Minho karşısındakinin bu tavırlarına haklı olarak sinirlenmeden edememişti. "Ben gelmiyorum! Eğer çok istiyorsan kendin gidebilirsin" Jisung arada bir bakmıyormuş,ilgilenmiyormuş gibi davranarak arabadakinin kim olduğuna bakmaya çalışıyor ama göremiyordu. "Sana hemen arabaya bin dedim lee" Minho duraksadı ve arkasında bıraktığı jisung'a baktı..Eğer o arabaya binmezse birazdan jisung'a yaşatacağı şeylerin utancını ömür boyu atlatamayacaktı.
"Bekle beni burada" Koşarak jisung'a giden genç oldukça utanıyordu "Jisung,senden gerçekten çok özür dilerim ama gitmem gerek söz bunun telafisini yapacağım.."
"Tamam git sen önemli değil" Demişti demesine ama bu sevgilisi ile ilk buluşmasıydı onu eve bırakmasını günü onunla bitirmesini çok isterdi..Ama yine de sorun değil diyebilmişti kendince.
"Seni arayacağım"
Bir dakika ne? benim numaram onda yok ki? beni nasıl arayacak? ya da ben öyle sanıyorum...
"Numaramı na-" Sözünü yarıda kesmişti jisung,çünkü anlamıştı seungmin'in verdiğini "Seungmin mi?" "Evet,biraz pahalıya patladı anlaşılması zor birisi..Onunla uğraşıcam baya gibi duruyor,ama olsun senin için değer" Gülerek söylemişti bu sözleri minho.
"Neyse git hadi bekletme"
"Tamam kendine iyi bak sevgilim..Rüyanda beni gör" Bunu minho'nun demesine gerek yoktu zaten jisung'un rüyalarından hiç çıkmıyordu ki
"Görüşürüz sevgilim!" Jisung dejavu yaşıyordu.Okulda ve tam şu an da el sallayarak giden bir minho ve onu hep parıldayan gözlerle izleyen jisung...
Bir insan nasıl bu kadar mükemmel olabilir? aklım almıyor,kalbimi yerinden çıkarabilecek bir güce nasıl olur da sahip olabiliyorsun? hiçbirini aklım almıyor..Zaafımsın lee minho!
Minho arabaya binmiş ve biner binmez sorguya çekilmişti. "O kimdi?" Arabayı şoförleri sürüyordu yanından gelen sesle camı izlemeyi bırakıp sağına döndü "Seni ilgilendirmez" Tekrar yolu izlemeye başlamıştı. "Sevgilindi değil mi?" Gelen soru ile korkarak cevap vermeye başladı. "Özel hayatımın seni ilgilendireceğini düşünüyorum anne!..." Diyerek üstünü kapatmaya çalışıyordu. "Tanrım..Bir erkekle nasıl çıkabiliyorsun gerçekten anlamıyorum" Konuşmalara cevap vermeden sadece camdan dışarıya bakıyordu minho.
"Sınavların da başlamak üzere ne sevgilisi şimdi?" Yanında oturan annesi oğlunun cevap vermemesine ve umursamamasına sinrilenmeye başlamıştı. "Sana diyorum lee! bana doğru dürüst cevap ver!" Minho'nun cama bakan gözleri dolmuştu "Bana bağırmayı kes!" "Annenle düzgün konuş!" Diyen annesine ağlamak üzere olan gözleri ile iki dudağının arasından kıkırdayarak cevap verdi "Neden?...yine mi odaya kilitlersin?,yine mi 2 3 gün boyunca su bile vermeden beni odaya hapsedersin? hah? söylesene!" Son sözlerini bağırarak söylemişti,sonunu bile bile ama olsun içini rahatlatmıştı,buna değmişti.
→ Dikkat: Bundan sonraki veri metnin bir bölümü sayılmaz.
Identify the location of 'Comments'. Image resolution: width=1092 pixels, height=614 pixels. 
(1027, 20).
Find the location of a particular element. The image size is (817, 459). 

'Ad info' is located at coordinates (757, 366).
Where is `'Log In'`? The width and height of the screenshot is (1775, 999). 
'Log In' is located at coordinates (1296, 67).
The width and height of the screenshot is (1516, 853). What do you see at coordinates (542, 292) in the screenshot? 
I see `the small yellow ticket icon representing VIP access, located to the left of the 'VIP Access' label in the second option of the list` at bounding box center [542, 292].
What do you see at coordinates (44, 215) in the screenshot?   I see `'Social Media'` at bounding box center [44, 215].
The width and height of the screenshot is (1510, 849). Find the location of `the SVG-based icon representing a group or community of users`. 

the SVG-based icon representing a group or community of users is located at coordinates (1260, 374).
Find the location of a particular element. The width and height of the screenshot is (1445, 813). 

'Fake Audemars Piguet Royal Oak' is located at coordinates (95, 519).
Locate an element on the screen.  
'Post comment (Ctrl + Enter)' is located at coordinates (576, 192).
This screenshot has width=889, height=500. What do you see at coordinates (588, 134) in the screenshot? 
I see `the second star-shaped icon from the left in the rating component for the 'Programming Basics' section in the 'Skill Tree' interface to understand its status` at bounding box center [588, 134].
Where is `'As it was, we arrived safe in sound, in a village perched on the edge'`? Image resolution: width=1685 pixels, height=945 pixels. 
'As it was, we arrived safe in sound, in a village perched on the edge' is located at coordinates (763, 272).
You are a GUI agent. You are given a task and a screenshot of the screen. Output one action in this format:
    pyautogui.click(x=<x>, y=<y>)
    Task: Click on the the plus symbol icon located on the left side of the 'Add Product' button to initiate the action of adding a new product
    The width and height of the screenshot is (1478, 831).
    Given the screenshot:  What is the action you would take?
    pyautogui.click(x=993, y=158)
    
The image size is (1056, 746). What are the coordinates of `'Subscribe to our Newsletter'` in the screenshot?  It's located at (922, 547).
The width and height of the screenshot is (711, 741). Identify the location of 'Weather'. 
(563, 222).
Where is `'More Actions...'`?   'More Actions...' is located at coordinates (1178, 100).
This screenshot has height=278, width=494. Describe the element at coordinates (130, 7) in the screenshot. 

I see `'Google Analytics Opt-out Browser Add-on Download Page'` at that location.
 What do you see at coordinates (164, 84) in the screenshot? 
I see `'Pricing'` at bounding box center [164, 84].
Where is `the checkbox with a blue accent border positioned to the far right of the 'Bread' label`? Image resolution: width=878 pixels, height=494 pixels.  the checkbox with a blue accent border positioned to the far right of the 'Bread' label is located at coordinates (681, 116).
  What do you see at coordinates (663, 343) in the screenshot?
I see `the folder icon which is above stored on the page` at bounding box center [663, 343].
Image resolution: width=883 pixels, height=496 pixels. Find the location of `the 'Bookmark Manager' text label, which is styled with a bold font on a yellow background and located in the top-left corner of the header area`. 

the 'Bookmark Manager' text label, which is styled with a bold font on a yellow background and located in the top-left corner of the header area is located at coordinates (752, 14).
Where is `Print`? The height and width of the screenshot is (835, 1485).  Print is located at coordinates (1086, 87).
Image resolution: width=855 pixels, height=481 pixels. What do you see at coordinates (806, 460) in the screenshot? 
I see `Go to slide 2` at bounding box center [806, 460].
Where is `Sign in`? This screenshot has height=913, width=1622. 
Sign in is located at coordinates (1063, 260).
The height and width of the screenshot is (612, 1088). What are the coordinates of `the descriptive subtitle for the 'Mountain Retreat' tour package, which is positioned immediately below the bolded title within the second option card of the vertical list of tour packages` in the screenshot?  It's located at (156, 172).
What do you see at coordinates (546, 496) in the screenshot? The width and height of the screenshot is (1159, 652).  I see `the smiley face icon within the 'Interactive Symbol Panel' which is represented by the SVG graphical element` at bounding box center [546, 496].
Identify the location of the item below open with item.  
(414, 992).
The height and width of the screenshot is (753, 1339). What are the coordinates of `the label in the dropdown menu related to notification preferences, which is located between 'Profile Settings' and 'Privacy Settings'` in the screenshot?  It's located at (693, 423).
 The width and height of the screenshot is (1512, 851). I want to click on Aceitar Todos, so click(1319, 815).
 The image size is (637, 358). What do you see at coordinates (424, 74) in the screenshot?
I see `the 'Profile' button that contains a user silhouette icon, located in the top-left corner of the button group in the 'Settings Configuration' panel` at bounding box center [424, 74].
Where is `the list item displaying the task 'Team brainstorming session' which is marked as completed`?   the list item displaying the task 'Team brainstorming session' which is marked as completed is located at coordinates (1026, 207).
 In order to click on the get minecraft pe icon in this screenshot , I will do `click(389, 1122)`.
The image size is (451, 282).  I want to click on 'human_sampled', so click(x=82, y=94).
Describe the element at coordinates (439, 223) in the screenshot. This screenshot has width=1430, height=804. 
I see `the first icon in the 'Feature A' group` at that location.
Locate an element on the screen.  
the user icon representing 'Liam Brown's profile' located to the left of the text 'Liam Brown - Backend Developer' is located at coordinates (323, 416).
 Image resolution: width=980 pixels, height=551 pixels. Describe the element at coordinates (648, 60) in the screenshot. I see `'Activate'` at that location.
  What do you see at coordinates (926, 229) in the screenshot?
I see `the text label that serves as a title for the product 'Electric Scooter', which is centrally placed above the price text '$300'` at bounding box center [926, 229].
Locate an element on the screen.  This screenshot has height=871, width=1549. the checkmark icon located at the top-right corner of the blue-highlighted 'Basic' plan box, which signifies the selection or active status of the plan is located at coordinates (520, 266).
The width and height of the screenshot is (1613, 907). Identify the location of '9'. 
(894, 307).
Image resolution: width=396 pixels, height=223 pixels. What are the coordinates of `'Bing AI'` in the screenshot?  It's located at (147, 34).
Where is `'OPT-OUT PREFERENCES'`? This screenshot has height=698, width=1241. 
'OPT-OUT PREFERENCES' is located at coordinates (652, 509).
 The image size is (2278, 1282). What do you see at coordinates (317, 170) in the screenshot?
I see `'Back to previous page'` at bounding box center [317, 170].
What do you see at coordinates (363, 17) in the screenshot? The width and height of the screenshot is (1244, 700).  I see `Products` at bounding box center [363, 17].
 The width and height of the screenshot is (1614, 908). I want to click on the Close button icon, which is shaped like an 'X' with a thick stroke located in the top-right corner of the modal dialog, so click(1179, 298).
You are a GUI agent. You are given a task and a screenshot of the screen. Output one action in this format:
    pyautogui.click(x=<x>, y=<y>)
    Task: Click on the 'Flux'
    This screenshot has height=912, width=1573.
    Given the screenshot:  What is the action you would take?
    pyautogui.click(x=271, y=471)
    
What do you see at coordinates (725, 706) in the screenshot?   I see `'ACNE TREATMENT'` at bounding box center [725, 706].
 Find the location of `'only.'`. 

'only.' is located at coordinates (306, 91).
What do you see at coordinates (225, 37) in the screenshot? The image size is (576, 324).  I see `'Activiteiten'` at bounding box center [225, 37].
Bağırdıktan sonra annesi ise sadece susmayı tercih etmişti..
☆
"Alo,Efendim changbin?" Jisung'u arayan changbindi,bir yandan yürüyor bir yandan da konuşuyordu. "Evet eğlendik biraz..Hmhm çok güzeldi.Hayır sırıtmıyorum changbin..Ne diyo o arkadan? Haberim var seungmin bey! eve gelince uzun uzun konuşucaz bu durumu. Ee şey...O şu an burada değil. Ya birisi geldi bir anda gitmem gerek falan dedi özür diledi,birde numaramı vermiş seung belalısı arayacağım seni dedi. Hayır sırıtmıyorum şunu demeyi kes" Sırıtmıyorum diyordu ama sırıtıyordu ve bunu changbin ile seungmin de çok iyi biliyordu.